### Problems to work on
1 > Answer these questions about the anecdotes on literary ignorance:
(a) At which Paris theatre did George Moore have a play?
(b) Who did the manager assume the English author was?
(c) What was the Cumberland public house called?
2 > Can you pick up the anecdotes on literary ignorance after their final sentence and continue them?

--- BEGIN Provided passage ---

George Moore, the English novelist, once had a play at the Odéon, in Paris. At the same time an adaptation of "Othello" was being rehearsed at the same theatre. One morning Moore called to see the manager.

"What name shall I give, monsieur?" asked the concierge.

"Tell M. Porell that the English author whose play he has accepted desires to see him."

The concierge went toward the manager's room.

"There is a gentleman in the hall who tells me he is the English author whose play has just been accepted," he said to the official.

"Quite right," answered the latter. "Send him in. Monsieur Shakespeare, no doubt."

A correspondent of the English Notes and Queries recently supplied two instances of remarkable ignorance that came under his personal notice. Although they occurred at the opposite ends of England, they are, oddly enough, both connected with the Waverley Novels. He was once concerned in the letting of a "public," as it would be called, in Cumberland, on the road to Scotland, named "The Dandie Dinmont." Some one who called at the office to make inquiries about it said, “It's a very curious name. What does it mean?" Yet he was a Borderer, and the neighborhood of Carlisle is no great distance from Liddesdale. "I tried," says the correspondent, "to explain to him who Dandie Dinmont was; but how far he was the wiser for my elucidation I know not."

--- END Provided passage ---
--- BEGIN Data shown ---

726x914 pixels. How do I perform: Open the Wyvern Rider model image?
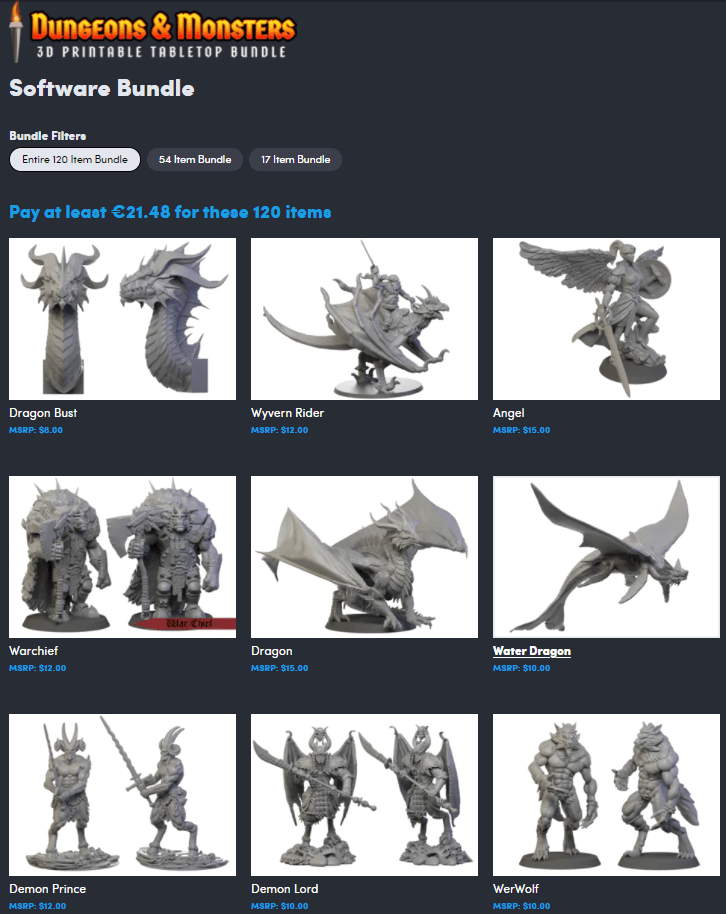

--- END Data shown ---

### Responses by task
1 >
(a) The Odéon
(b) Monsieur Shakespeare
(c) "The Dandie Dinmont"

2 >
The other was in Devonshire.

The narrator was on the outside of a coach which ran at that time through a district where there is now a railway. Passing a house called "Ivanhoe Cottage," he heard another passenger, who was talking to the coachman, say, "I have often wondered what the name of that house means." The "often" showed that he was of an inquiring mind; and yet he was evidently ignorant of the very existence of Scott's splendid

romance.

Tennyson is fond of telling, apropos of his early residence at Haslemere, a story of a certain laboring-man. "Who lives there?" asked a visitor, pointing to the Laureate's house. "Muster Tennysun," answered the laboring-man. "What does he do?" was the next inquiry. "Well, muster, I doan't rightly know what he does," answered the rustic, scratching his head. "I's often been axed what his business is, but I think he's the man as maks the poets." An Oxonian tells the following story to show how ignorant a very learned man can manage to be of what almost everybody else knows. One of the professors was in conversation with a friend who happened to refer to the novelist Thackeray, and was much surprised to see that the professor did not understand.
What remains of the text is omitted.